## Start SUPPLIED TEXT

Skip site navigation (1) Skip section navigation (2)

Re: elog(FATAL) vs shared memory

From: Bruce Momjian <bruce(at)momjian(dot)us>
To: Tom Lane <tgl(at)sss(dot)pgh(dot)pa(dot)us>
Cc: pgsql-hackers(at)postgresql(dot)org, Martin Pitt <martin(dot)pitt(at)ubuntu(dot)com>, Mark Shuttleworth <mark(at)ubuntu(dot)com>
Subject: Re: elog(FATAL) vs shared memory
Date: 2007-04-27 00:34:23
Message-ID: 200704270034.l3R0YNG12445@momjian.us (view raw or flat)
Thread:
Lists: pgsql-hackers
Where are we on this?

---------------------------------------------------------------------------

Tom Lane wrote:
> In this thread:
> http://archives.postgresql.org/pgsql-bugs/2007-03/msg00145.php
> we eventually determined that the reported lockup had three components:
> 
> (1) something (still not sure what --- Martin and Mark, I'd really like
> to know) was issuing random SIGTERMs to various postgres processes
> including autovacuum.
> 
> (2) if a SIGTERM happens to arrive while btbulkdelete is running,
> the next CHECK_FOR_INTERRUPTS will do elog(FATAL), causing elog.c
> to do proc_exit(0), leaving the vacuum still recorded as active in
> the shared memory array maintained by _bt_start_vacuum/_bt_end_vacuum.
> The PG_TRY block in btbulkdelete doesn't get a chance to clean up.
> 
> (3) eventually, either we try to re-vacuum the same index or
> accumulation of bogus active entries overflows the array.

## End SUPPLIED TEXT

> [INSTRUCTIONS]
1. List every person named in the From, To, and Cc header lines of the mailing-list post about elog(FATAL) and shared memory.
2. Extend the mailing-list post about elog(FATAL) and shared memory, picking up right after its third numbered component.

## Start GIVEN ENTRIES

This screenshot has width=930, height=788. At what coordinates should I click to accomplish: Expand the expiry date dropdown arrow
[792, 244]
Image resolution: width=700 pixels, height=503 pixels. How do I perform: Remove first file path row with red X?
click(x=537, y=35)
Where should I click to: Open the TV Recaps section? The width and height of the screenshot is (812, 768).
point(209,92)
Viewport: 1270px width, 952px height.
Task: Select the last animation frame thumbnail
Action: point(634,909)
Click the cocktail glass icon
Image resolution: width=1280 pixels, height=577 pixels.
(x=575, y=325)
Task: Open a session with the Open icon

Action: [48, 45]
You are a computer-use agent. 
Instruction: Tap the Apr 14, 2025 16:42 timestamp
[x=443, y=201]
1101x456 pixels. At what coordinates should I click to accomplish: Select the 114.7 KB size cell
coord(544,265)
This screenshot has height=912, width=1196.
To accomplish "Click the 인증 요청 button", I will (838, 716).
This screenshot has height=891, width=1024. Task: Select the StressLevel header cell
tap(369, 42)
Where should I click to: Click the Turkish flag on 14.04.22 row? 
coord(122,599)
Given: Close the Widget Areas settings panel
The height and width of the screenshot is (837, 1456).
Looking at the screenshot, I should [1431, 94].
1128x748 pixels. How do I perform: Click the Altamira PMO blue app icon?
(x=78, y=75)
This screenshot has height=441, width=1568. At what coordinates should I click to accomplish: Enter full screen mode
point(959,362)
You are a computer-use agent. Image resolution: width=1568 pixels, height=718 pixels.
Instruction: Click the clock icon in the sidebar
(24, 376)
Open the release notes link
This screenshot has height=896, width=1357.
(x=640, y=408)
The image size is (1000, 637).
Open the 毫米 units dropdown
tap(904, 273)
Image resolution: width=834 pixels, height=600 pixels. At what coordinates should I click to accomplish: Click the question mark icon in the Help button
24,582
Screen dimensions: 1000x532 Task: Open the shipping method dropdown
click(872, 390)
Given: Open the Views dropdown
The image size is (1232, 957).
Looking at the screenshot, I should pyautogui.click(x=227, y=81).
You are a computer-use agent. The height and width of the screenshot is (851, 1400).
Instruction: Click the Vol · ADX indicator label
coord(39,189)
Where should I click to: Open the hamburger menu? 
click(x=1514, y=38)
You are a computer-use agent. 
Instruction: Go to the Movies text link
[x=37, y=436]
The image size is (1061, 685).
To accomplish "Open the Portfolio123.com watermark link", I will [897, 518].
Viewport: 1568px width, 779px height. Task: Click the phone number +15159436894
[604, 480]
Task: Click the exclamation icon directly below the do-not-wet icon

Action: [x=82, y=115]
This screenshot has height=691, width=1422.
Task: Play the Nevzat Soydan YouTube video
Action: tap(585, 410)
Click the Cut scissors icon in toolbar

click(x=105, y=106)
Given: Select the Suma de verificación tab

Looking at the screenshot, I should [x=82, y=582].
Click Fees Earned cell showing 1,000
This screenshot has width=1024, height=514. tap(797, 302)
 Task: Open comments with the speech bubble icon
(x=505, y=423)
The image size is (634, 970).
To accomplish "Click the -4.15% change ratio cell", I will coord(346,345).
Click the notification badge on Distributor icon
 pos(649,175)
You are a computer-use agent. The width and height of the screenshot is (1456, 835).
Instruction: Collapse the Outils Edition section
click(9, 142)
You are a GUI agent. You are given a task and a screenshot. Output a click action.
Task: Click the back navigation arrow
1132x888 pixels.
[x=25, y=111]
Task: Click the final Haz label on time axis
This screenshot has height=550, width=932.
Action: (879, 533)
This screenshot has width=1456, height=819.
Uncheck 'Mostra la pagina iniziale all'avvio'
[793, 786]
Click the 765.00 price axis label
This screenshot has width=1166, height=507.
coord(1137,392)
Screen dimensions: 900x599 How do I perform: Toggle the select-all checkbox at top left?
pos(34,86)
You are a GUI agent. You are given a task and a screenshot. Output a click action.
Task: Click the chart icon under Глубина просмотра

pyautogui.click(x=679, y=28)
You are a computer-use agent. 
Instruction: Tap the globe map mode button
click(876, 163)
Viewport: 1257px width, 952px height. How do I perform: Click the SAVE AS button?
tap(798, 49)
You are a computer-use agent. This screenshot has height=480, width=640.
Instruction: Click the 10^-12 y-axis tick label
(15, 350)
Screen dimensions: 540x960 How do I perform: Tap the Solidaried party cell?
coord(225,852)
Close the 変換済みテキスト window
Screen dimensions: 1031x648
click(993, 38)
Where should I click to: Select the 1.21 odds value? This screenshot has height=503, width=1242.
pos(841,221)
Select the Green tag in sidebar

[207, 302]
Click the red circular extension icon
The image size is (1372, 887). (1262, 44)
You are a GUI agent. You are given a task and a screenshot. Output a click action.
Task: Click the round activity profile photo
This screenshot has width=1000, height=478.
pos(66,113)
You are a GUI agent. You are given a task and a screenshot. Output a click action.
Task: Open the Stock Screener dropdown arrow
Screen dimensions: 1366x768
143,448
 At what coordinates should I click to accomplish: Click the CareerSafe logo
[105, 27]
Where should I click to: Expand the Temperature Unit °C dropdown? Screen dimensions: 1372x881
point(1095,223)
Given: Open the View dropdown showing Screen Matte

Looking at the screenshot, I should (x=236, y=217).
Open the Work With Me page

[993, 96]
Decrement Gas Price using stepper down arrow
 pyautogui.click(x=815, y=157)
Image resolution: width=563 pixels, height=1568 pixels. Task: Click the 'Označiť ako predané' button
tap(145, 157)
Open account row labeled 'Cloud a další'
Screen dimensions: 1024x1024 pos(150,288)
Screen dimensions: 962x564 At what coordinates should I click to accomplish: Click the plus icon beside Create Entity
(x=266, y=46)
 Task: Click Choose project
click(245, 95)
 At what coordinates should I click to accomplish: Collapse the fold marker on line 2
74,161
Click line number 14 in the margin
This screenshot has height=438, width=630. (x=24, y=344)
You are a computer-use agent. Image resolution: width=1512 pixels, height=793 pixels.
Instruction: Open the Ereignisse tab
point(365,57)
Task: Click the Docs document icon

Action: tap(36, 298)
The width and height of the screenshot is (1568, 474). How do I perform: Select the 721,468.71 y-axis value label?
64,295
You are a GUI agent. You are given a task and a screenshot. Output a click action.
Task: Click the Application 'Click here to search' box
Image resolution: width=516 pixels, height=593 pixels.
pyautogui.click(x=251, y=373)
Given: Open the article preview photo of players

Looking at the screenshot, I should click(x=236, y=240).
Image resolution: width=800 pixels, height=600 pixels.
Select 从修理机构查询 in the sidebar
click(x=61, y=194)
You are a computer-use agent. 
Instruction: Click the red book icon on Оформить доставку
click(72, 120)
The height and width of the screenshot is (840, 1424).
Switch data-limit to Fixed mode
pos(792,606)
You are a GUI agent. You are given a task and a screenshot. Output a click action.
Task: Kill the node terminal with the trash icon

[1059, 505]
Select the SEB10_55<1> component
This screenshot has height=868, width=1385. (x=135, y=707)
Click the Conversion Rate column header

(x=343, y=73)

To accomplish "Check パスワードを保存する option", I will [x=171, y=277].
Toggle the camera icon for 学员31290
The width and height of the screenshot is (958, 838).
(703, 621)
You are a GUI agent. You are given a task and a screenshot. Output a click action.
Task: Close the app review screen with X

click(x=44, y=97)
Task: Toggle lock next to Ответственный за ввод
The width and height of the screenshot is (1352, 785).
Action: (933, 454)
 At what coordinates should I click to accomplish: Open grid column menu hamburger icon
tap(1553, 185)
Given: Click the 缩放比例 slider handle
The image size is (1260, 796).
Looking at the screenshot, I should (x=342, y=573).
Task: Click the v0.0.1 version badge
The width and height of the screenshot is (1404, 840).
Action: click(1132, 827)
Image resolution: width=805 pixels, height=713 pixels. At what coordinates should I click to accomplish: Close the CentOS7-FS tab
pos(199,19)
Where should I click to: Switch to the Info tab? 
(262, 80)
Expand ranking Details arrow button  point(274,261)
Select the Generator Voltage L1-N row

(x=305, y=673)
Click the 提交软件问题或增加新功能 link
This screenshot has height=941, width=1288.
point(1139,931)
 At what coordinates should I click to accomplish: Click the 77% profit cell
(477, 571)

## End GIVEN ENTRIES

> [RESULTS FOR THE EXERCISE]
1. Bruce Momjian, Tom Lane, Martin Pitt, Mark Shuttleworth

2.
> Either way, _bt_start_vacuum throws an error, which btbulkdelete
> PG_CATCHes, leading to_bt_end_vacuum trying to re-acquire the LWLock
> already taken by _bt_start_vacuum, meaning that the process hangs up.
> And then so does anything else that needs to take that LWLock...
> 
> Point (3) is already fixed in CVS, but point (2) is a lot nastier.
> What it essentially says is that trying to clean up shared-memory
> state in a PG_TRY block is unsafe: you can't be certain you'll
> get to do it.  Now this is not a big deal during normal SIGTERM or
> SIGQUIT database shutdown, because we're going to abandon the shared
> memory segment anyway.  However, if we ever want to support individual
> session kill via SIGTERM, it's a problem.  Even if we were not
> interested in someday considering that a supported feature, it seems
> that dealing with random SIGTERMs is needed for robustness in at least
> some environments.
> 
> AFAICS, there are basically two ways we might try to approach this:
> 
> Plan A: establish the rule that you mustn't try to clean up shared
> memory state in a PG_CATCH block.  Anything you need to do like that
> has to be handled by an on_shmem_exit hook function, so it will be
> called during a FATAL exit.  (Or maybe you can do it in PG_CATCH for
> normal ERROR cases, but you need a backing on_shmem_exit hook to
> clean up for FATAL.)
> 
> Plan B: change the handling of FATAL errors so that they are thrown
> like normal errors, and the proc_exit call happens only when we get
> out to the outermost control level in postgres.c.  This would mean
> that PG_CATCH blocks get a chance to clean up before the FATAL exit
> happens.  The problem with that is that a non-cooperative PG_CATCH
> block might think it could "recover" from the error, and then the exit
> does not happen at all.  We'd need a coding rule that PG_CATCH blocks
> *must* re-throw FATAL errors, which seems at least as ugly as Plan A.
> In particular, all three of the external-interpreter PLs are willing
> to return errors into the external interpreter, and AFAICS we'd be
> entirely at the mercy of the user-written Perl or Python or Tcl code
> whether it re-throws the error or not.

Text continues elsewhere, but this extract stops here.